Both children originally presented to other hospitals, but were transferred to Children’s Colorado after delayed diagnoses of severe cardiac injury. Investigators from the Heart Institute at Children’s Colorado reviewed both patients.
The patient arrived at a referring hospital with soft tissue injuries and a chest abrasion, and required surgery to close a knee laceration. After surgery, more injuries were discovered during a CT scan, including a cardiac injury. The patient was transferred to the Children’s Colorado Heart Institute for treatment.
An echocardiogram revealed severe tricuspid regurgitation and an avulsed anterior tricuspid valve leaflet. These injuries required cardiac surgical intervention and the patient was discharged home on post-operative day five.
The patient arrived at the referring hospital with several heart injuries, including severely damaged tricuspid and mitral valves and a traumatic ventricular septal defect (VSD) from the ATV accident. The patient was transferred to the Children’s Colorado Heart Institute for cardiac surgery.
The patient required replacement of the tricuspid and mitral valves, closure of VSDs and implantation of a permanent epicardial pacemaker. The patient was discharged home on post-operative day six.
There are several reasons why morbidity and mortality associated with ATV use have increased, including widespread popularity and greater vehicle speed. The pattern of injury is widely varied, and poor rider ATV fit could be a contributor to increased risk of accidents and injuries in children. Most ATV injuries are related to rollover accidents that lead to ejection or pinning.

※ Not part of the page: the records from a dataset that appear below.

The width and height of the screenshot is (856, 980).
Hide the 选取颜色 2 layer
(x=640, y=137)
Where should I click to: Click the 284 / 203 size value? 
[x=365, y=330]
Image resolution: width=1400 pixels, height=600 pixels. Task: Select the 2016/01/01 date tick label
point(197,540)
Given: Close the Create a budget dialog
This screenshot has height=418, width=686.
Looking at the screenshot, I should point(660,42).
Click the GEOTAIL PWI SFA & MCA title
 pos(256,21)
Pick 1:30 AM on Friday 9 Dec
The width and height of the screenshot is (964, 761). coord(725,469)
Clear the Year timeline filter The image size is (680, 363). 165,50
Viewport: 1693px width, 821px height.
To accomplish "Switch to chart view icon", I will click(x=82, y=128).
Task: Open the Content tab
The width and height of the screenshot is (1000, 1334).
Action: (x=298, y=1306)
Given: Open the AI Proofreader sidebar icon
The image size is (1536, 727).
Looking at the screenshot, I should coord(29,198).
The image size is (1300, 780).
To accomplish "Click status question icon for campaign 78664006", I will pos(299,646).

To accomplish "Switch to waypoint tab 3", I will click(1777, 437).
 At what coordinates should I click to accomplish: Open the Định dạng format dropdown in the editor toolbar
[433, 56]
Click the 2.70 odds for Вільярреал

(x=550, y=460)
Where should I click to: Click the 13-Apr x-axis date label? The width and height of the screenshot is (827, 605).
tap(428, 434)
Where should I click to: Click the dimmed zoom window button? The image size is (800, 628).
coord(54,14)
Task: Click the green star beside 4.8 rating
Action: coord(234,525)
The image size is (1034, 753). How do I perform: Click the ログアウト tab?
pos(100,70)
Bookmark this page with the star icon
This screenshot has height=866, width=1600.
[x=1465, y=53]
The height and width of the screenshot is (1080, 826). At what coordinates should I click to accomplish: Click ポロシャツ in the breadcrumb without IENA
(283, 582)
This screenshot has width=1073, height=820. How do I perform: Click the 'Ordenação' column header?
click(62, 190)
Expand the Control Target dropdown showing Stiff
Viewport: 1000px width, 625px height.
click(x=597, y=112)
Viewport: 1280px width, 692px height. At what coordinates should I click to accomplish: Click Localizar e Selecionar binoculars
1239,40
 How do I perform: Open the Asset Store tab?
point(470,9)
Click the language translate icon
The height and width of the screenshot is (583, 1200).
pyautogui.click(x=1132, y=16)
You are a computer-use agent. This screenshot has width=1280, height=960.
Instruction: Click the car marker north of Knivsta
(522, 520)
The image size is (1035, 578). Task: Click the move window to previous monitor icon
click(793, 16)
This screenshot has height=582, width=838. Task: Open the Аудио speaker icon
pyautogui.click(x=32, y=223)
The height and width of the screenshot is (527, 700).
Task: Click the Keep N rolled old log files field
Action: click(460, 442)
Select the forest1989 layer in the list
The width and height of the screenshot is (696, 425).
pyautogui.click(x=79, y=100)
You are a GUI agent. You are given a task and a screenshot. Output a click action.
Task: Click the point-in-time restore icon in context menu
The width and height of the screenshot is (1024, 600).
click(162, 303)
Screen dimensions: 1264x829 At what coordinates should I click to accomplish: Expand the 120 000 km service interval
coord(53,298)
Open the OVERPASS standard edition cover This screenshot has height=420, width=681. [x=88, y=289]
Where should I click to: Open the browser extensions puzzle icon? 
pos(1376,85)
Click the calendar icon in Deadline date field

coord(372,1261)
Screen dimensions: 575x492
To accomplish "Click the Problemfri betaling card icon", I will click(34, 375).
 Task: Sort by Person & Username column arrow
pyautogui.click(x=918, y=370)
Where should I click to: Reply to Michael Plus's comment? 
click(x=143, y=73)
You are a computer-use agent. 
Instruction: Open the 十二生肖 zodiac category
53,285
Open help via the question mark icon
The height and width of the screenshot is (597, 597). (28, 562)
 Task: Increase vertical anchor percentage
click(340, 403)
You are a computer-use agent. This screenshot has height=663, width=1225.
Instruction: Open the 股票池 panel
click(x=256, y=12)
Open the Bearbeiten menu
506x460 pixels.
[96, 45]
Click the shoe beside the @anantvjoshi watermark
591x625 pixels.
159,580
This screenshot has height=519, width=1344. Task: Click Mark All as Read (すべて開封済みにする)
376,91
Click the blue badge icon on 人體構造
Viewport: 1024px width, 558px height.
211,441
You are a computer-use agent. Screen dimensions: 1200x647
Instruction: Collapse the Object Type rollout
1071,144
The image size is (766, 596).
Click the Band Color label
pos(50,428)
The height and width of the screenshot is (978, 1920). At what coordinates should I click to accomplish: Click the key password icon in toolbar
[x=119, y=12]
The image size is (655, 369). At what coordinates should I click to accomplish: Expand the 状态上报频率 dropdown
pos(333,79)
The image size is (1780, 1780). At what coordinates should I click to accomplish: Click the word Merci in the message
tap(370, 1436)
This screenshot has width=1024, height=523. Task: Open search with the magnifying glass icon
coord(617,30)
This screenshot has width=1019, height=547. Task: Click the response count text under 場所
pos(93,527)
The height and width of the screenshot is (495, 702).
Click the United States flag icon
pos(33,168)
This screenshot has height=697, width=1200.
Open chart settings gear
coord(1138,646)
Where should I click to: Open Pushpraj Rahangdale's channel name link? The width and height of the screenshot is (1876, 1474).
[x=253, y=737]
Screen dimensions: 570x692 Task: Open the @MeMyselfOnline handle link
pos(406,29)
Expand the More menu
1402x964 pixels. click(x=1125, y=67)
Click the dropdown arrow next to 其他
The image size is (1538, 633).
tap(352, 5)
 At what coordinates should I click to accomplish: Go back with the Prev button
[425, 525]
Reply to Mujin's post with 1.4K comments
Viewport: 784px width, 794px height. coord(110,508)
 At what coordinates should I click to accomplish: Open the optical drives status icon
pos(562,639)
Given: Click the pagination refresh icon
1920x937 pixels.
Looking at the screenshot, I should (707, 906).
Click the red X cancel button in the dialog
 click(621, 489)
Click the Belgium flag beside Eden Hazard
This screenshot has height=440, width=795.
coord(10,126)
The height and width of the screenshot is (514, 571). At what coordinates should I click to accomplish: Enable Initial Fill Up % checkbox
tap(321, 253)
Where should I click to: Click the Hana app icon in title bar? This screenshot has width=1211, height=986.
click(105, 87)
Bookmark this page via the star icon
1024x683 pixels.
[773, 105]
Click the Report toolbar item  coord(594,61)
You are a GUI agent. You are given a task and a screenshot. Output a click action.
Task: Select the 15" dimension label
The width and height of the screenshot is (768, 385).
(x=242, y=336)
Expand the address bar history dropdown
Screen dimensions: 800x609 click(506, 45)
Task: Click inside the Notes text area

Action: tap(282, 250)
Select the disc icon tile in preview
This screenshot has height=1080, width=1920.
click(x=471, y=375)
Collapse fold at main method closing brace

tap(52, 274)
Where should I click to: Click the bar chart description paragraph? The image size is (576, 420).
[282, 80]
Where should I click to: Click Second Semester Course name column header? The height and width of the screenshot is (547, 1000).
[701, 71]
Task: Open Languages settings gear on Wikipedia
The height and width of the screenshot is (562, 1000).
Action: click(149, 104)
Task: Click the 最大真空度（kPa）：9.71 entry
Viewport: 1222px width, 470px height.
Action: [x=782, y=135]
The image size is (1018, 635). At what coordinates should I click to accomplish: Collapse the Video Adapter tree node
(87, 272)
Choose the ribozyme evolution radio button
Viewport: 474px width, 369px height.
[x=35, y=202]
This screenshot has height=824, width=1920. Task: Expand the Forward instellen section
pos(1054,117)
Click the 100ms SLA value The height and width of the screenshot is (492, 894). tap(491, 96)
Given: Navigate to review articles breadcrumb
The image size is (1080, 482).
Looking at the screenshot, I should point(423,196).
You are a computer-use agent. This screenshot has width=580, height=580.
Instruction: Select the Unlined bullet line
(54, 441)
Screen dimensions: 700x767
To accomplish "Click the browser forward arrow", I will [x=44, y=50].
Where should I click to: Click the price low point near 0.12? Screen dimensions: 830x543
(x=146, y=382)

It’s rare for heart valves to become injured from blunt thoracic trauma, but rapid and severe compression of ventricles that occurs at the same time that the atrioventricular valves close can lead to an exponential increase in ventricular pressure, which is then transferred to valvular structures. The tricuspid valve is most commonly affected because of its anterior location. Early operative repair or replacement is recommended and associated with good long-term outcomes in children.
Traumatic tricuspid valve injury can also lead to second and third degree AV block. Additionally, traumatic VSDs can be created if there is an acute mechanical rupture or a delayed infarction or inflammatory rupture.
For children presenting with blunt chest trauma, it can be very useful to measure cardiac enzymes looking for myocardial injury. Both patients had elevated troponin cardiac enzymes on presentation to the referring hospital, consistent with the presence of a cardiac injury.
ATVs are viewed as recreational vehicles, but their use is associated with significant morbidity and mortality in children. These cases illustrate the potentially serious cardiac consequences of ATV accidents. Intracardiac injury may be rare, but possible myocardial injury should be considered when there is any significant blunt thoracic trauma.
The team recommends electrocardiograms, cardiac enzymes and potentially an echocardiogram for all patients presenting with high-impact blunt thoracic trauma from an ATV accident. A chest x-ray and CT scan can also be used to screen for cardiac injury. Patients who present with pulmonary contusions, cardiac contusions, pneumothorax and chest wall fractures should also be investigated for cardiac trauma.
The paper appeared in the July 2016 issue of Pediatric Emergency Care.